Martin Bellamy is now the new director of programme and system delivery, and new head of Connecting for Health, which is responsible for the national programme. Bellamy was formerly CIO at the Pension Service and senior responsible officer for information management in the ‘change programme’ at the Department for Work and Pensions.
The Department of Health has undergone a restructure of its executive make-up. In April, the department announced it would split the role of CIO, formerly held by Granger, into two. Both roles were advertised at the time with salaries of £200,000, though no details of the actual pay have been announced.
Granger, who gave an explosive interview to CIO, announced he would leave his post at NHS in June 2007, and left Whitehall in February 2008.
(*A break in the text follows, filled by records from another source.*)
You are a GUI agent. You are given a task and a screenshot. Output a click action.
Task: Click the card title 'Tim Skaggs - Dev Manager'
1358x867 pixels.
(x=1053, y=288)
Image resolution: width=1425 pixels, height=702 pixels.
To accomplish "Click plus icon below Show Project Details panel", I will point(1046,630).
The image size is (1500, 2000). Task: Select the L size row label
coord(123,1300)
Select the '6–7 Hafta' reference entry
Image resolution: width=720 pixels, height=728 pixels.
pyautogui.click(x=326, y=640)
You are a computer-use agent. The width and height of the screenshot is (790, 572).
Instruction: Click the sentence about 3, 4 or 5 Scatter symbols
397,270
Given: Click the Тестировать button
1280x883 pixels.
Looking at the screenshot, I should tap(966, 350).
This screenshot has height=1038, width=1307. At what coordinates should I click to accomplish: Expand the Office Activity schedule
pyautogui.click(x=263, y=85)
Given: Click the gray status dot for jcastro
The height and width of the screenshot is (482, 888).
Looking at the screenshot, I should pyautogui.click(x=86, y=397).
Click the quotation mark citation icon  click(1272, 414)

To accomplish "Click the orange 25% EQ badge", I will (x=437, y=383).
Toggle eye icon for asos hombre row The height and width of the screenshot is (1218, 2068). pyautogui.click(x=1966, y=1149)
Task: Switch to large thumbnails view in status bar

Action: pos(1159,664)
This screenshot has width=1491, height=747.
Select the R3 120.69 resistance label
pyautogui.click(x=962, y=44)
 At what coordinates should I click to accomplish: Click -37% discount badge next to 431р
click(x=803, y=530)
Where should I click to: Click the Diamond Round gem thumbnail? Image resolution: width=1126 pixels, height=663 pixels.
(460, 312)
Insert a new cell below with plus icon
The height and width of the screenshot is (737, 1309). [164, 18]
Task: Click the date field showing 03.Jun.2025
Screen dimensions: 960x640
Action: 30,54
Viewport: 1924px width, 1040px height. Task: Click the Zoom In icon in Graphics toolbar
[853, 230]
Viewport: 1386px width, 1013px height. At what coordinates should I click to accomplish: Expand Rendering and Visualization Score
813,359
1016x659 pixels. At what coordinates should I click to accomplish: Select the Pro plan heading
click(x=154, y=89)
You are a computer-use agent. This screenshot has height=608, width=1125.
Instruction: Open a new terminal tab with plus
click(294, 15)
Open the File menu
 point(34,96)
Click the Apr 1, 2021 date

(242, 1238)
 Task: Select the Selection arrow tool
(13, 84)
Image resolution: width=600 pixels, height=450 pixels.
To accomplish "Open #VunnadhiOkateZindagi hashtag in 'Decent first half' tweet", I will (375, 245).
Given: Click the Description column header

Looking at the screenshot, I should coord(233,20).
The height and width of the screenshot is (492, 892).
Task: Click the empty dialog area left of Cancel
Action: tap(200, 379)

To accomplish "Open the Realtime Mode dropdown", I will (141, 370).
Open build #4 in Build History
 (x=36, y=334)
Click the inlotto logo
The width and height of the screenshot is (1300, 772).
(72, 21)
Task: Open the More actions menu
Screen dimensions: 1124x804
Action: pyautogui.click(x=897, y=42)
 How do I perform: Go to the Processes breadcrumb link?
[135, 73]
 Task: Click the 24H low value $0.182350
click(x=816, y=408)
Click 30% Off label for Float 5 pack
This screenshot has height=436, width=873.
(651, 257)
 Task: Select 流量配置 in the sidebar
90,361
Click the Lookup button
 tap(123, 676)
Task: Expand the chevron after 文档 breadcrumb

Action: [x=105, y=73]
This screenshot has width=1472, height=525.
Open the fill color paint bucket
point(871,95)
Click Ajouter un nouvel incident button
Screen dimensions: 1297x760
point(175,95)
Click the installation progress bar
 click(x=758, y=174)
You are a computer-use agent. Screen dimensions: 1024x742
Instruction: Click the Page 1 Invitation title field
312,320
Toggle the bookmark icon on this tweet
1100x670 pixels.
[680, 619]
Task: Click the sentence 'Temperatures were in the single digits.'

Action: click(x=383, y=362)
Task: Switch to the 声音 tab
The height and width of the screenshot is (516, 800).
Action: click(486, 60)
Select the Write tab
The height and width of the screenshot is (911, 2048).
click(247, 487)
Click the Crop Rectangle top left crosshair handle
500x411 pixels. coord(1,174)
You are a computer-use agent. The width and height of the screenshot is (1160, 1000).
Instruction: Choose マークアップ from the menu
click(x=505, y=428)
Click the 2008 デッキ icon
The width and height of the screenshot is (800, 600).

As an interim measure, Matthew Swindells filled the hot seat, but only held the post for two months before leaving in April to join consultants Tribal Group.
Gordon Hextall will stay on as chief operating officer at the NHS.
Connelly’s role will be to develop and deliver the NHS information strategy and integrate the leadership between NHS Connecting for Health, the agency that is responsible for the national programme, and other health bodies. Bellamy will lead NHS Connecting for Health.
David Nicholson, NHS chief executive, said: "I am delighted that Christine and Martin have accepted these key posts. Together they bring a breadth of skills and experience that will be invaluable as we continue the roll out of new and innovative systems that are helping NHS staff to transform the services they provide for patients.
"The creation of these two roles enhances both the strategic management of information in the health and social care system and the delivery of NHS Connecting for Health."
Connelly and Bellamy join the ranks during a turbulent time in the NPfIT. Supplier Fujitsu quit the programme in May, leaving local trusts in the south of England assessing alternative proposals from BT and CSC, suppliers in other parts of the country, as well as from a list of additional suppliers.
Separately, the first London rollout of the new version of a key care records system, which went live in June at the Royal Free Hospital in Hampstead, caused “chaos” at the hospital according to a local newspaper report.
The NHS also refuted the results of a University College London report that said its flagship Choose and Book appointments system was not delivering the promised choices of hospital bookings to patients.